Wann ist eine Erklärung per Fax oder E-Mail zeitgerecht?

Zu spät zugegangene Erklärungen, wie etwa Kündigungen, können unangenehme Folgen haben. Von erheblicher Bedeutung ist deshalb, wer das Risiko der korrekten Übermittlung trägt.

Eine Erklärung gilt als zugegangen, wenn der Empfänger davon Kenntnis nimmt. Außerdem ist eine Erklärung auch dann zugegangen, wenn sie in den „Machtbereich“ des Empfängers gelangt ist und er sich unter normalen Verhältnissen vom Inhalt Kenntnis verschaffen konnte. Bezüglich Erklärungen, die per Fax oder E-Mail übermittelt werden, hat der Oberste Gerichtshof folgende interessante Entscheidungen getroffen:

Sendebestätigung ist kein Beweis für Zugang

Ein Fax gilt erst dann beim Empfänger als zugegangen, wenn es während der Geschäftsstunden des Empfängers mit einem Signaleingang einlangt, ansonsten am Beginn des nächsten Arbeitstages. Erst dann geht das Übermittlungsrisiko auf den Empfänger über. Ein „o.k.-Vermerk“ eines Fax-Sendeberichts ist allenfalls ein Indiz für den Zugang, nicht aber ein Beweis.

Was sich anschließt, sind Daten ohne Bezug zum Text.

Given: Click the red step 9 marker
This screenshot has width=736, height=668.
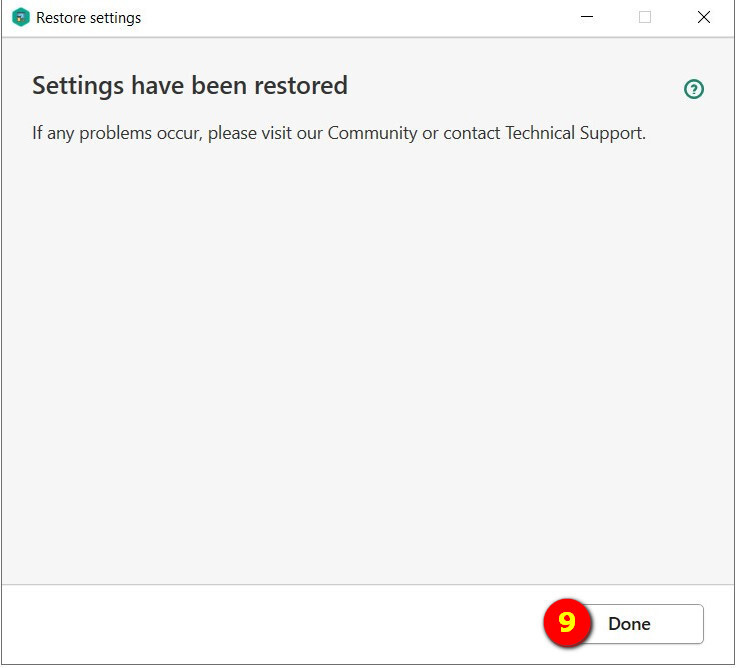Looking at the screenshot, I should (567, 622).
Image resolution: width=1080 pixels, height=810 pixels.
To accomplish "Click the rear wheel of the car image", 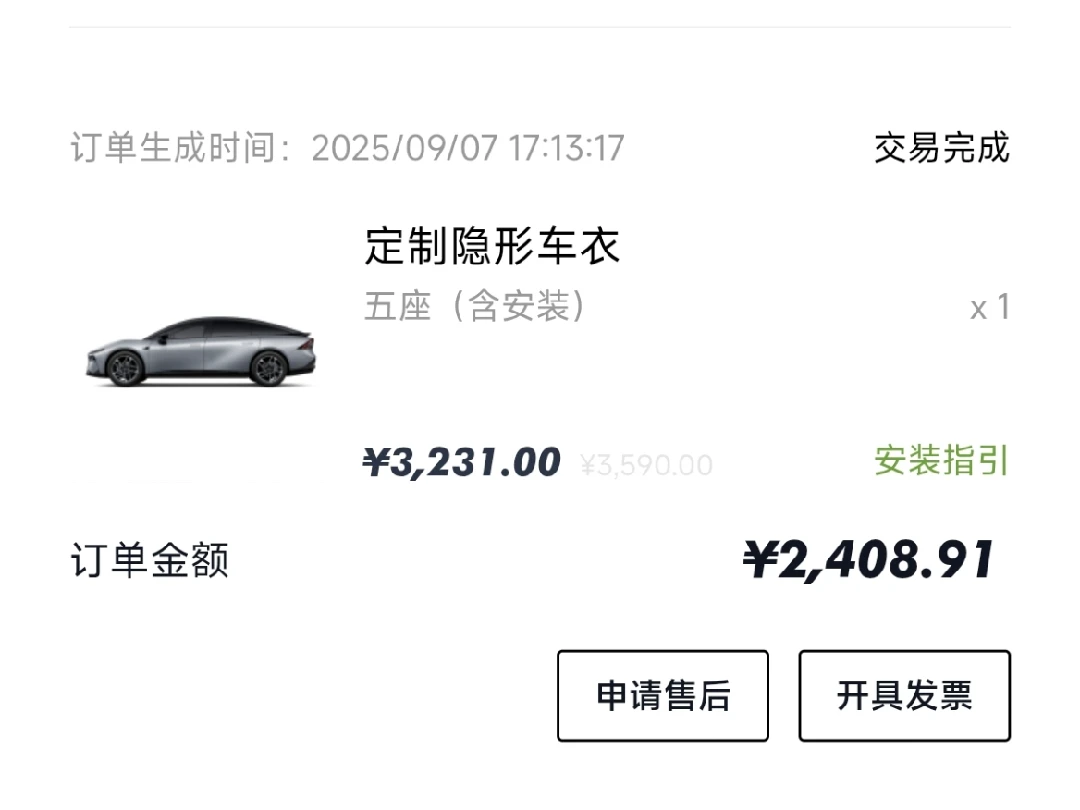I will click(268, 368).
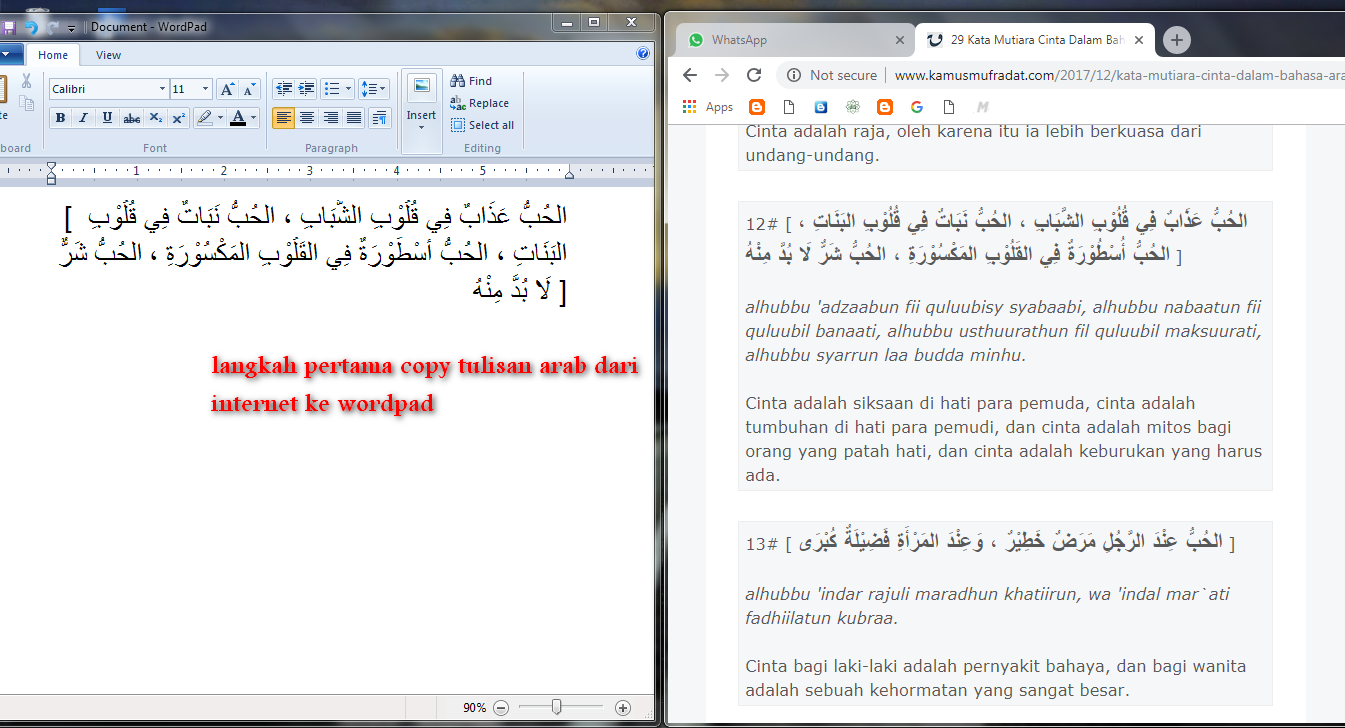Switch to the View ribbon tab
1345x728 pixels.
point(108,55)
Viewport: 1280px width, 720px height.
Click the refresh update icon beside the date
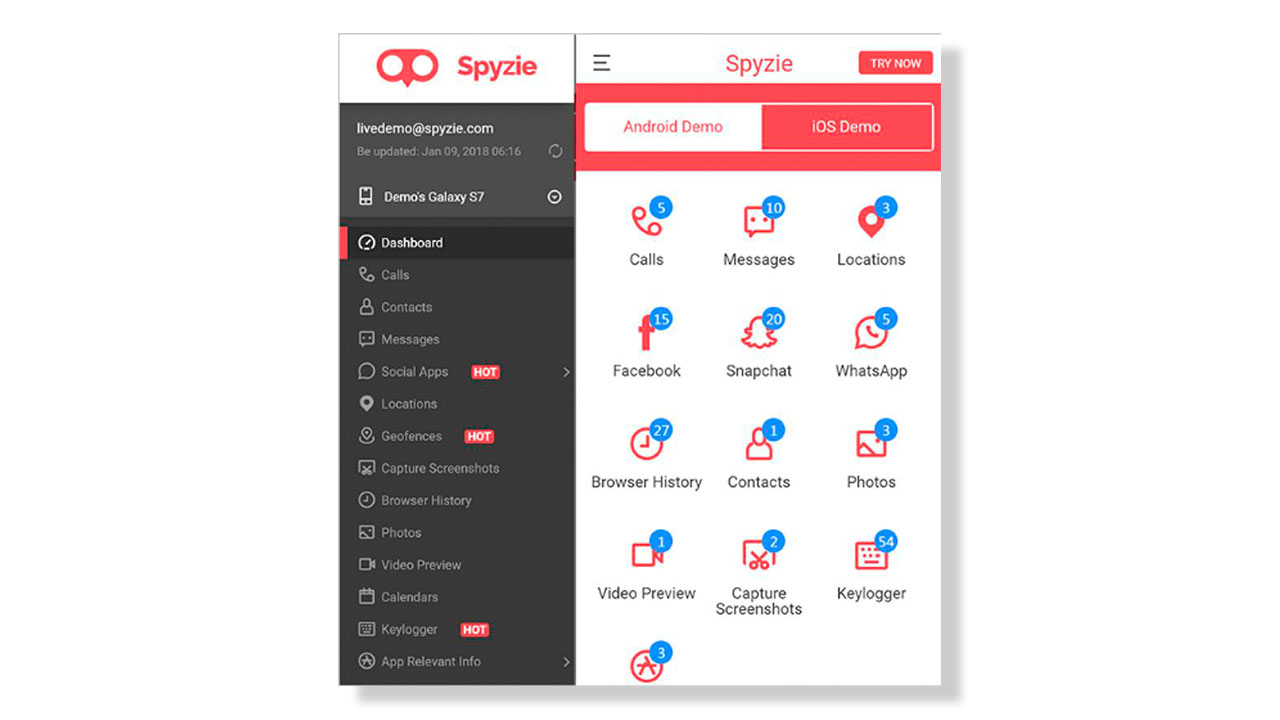point(555,151)
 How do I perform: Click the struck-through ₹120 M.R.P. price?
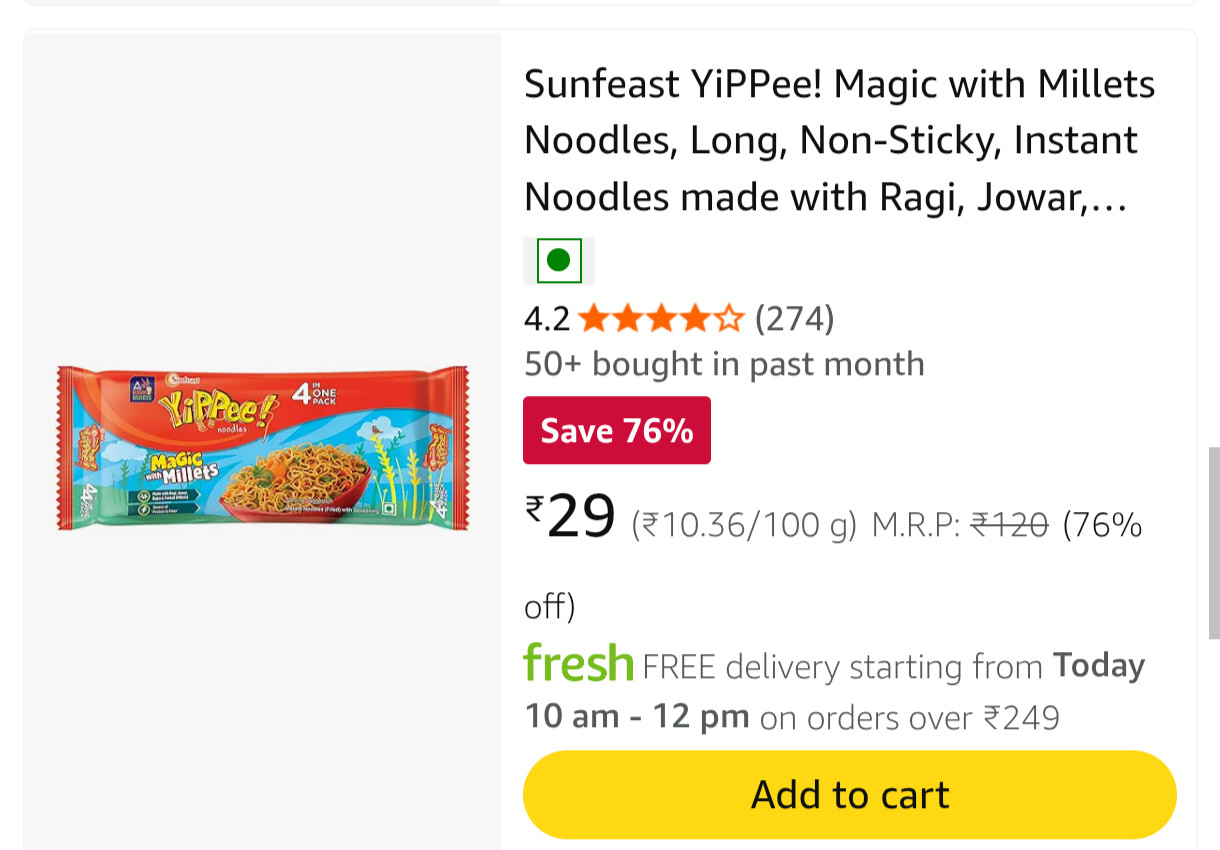tap(1009, 524)
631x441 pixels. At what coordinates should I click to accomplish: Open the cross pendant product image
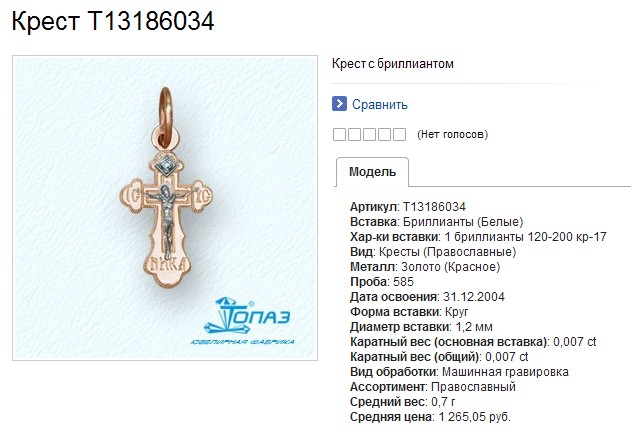(165, 208)
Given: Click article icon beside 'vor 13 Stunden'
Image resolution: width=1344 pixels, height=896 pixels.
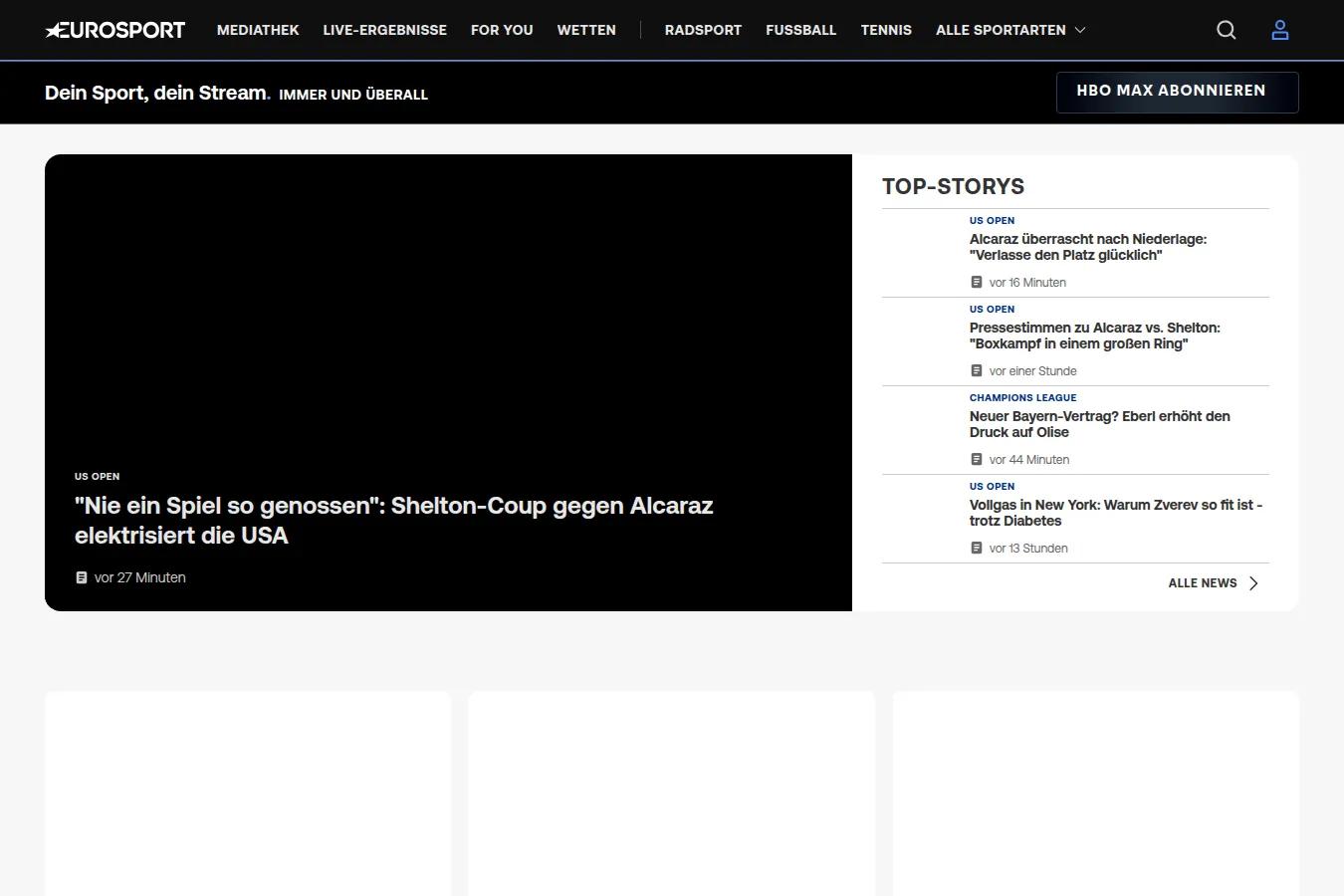Looking at the screenshot, I should (977, 548).
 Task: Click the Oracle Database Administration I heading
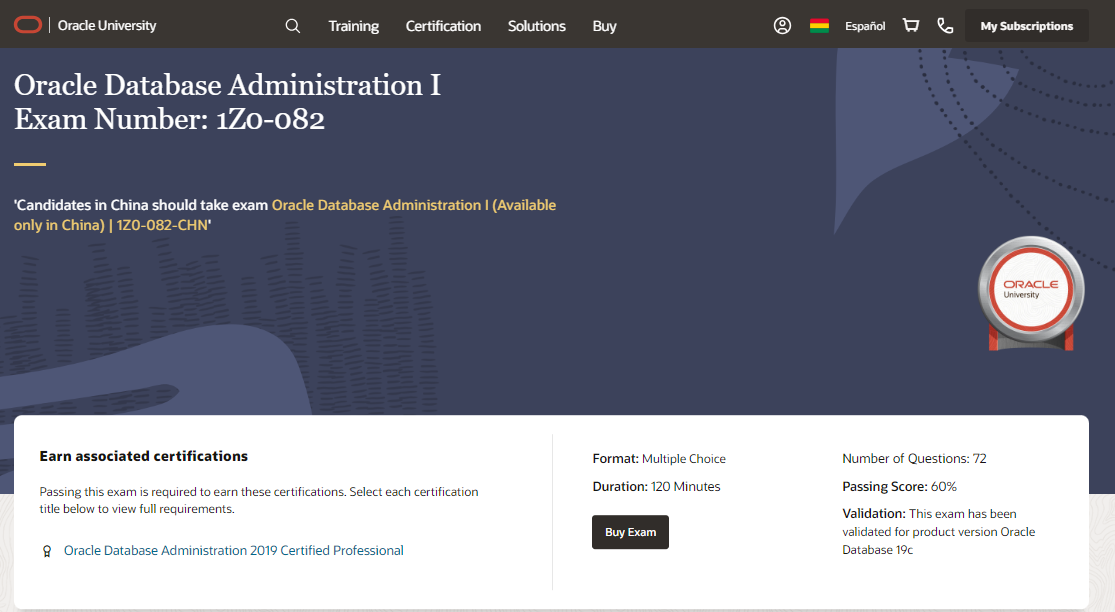click(x=227, y=86)
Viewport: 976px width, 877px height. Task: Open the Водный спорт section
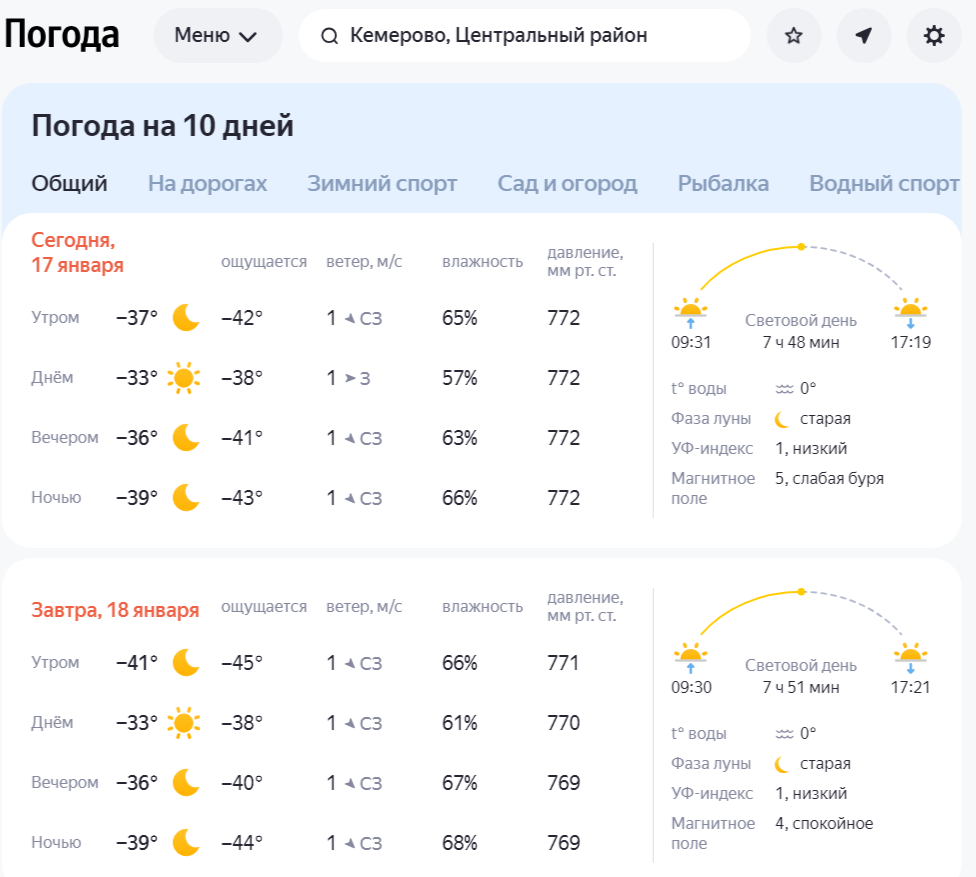[882, 184]
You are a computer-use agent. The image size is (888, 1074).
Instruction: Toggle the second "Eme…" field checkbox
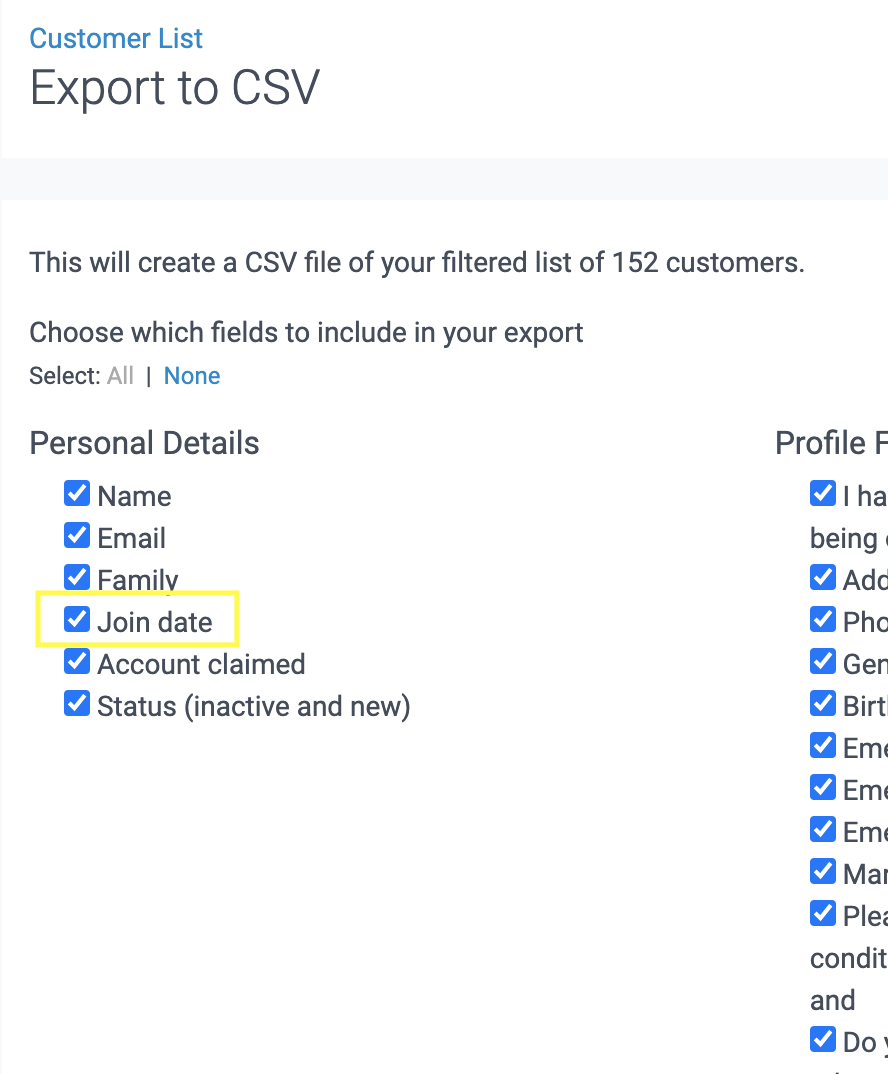coord(823,788)
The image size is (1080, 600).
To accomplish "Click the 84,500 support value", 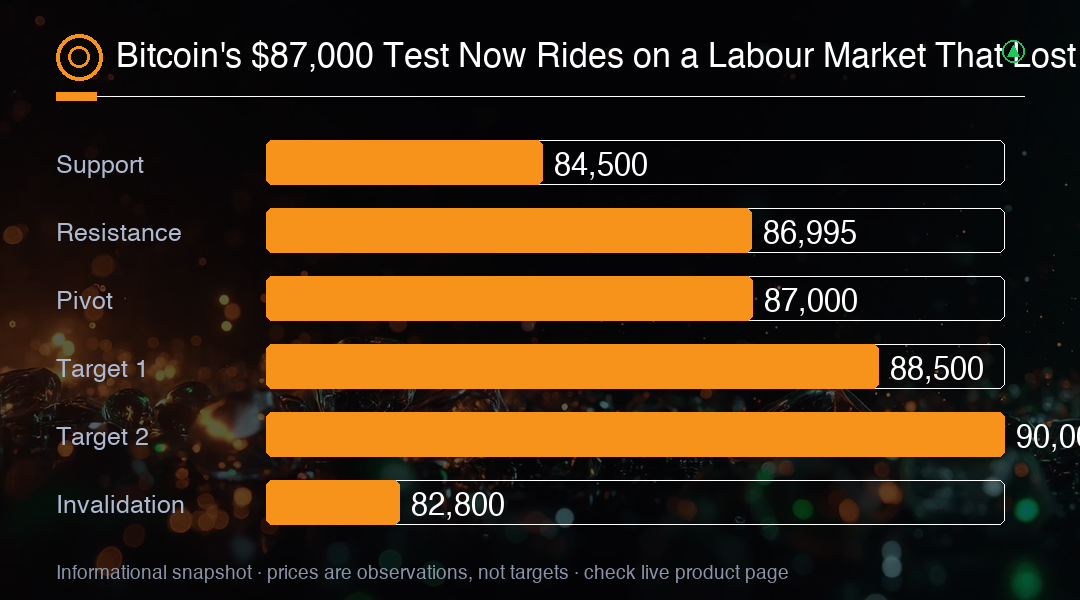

E-Mail-Sendeprotokoll ist kein Beweis für eine erfolgreiche Zustellung

Bei der Datenübermittlung per E-Mail gilt, dass die Zustellung erfolgreich ist, sobald das E-Mail vom Empfänger in seiner Mailbox abgerufen werden kann. Auch hier ist das Sendeprotokoll bestenfalls ein Indiz für den Zugang, aber kein Beweis. Lassen Sie sich deshalb den Empfang des E-Mails immer bestätigen. Die Verknüpfung der Übermittlung mit einem automatischen Antwort-Mail des Empfängers kann hier Abhilfe schaffen.
Eine abgesendete E-Mail oder ein abgesendetes Fax kann also manchmal erst am nächsten Arbeitstag als zugegangen gewertet werden.

Vorsicht: An das Finanzamt sind Anbringen (z.B. Berufungen) immer schriftlich, das heißt postalisch, per Fax oder via FinanzOnline, zu übermitteln. Die Übermittlung per E-Mail ist nicht vorgesehen und kann zur Versäumung von Fristen führen!